DATA SUPPLIED.
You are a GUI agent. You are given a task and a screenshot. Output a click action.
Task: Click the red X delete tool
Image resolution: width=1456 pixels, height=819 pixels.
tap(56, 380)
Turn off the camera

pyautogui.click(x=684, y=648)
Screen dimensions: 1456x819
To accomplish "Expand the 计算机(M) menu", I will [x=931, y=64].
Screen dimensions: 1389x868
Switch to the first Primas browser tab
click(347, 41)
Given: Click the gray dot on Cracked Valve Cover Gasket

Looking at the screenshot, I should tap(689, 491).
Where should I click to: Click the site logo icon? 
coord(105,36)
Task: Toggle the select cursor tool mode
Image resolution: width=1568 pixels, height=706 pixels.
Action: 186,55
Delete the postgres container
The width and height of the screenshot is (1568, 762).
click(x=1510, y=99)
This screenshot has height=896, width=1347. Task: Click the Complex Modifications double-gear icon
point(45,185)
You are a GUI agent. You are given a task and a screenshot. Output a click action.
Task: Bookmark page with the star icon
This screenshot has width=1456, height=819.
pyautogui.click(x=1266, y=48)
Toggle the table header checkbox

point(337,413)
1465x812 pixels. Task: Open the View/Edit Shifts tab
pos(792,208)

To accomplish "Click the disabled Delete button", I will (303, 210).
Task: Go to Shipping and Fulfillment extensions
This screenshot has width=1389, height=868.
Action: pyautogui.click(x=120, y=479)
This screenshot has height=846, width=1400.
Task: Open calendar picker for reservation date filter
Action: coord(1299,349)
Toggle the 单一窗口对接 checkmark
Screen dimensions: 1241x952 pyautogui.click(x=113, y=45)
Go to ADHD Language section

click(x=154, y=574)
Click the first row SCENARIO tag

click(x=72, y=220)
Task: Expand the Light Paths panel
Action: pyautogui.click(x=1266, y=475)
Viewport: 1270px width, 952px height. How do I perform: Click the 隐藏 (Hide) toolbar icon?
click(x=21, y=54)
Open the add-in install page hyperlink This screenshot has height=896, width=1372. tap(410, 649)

EXERCISE GOAL. The answer consists of every line above in which the word "page" occurs.

TASK SOLUTION.
Task: Bookmark page with the star icon
Open the add-in install page hyperlink This screenshot has height=896, width=1372. tap(410, 649)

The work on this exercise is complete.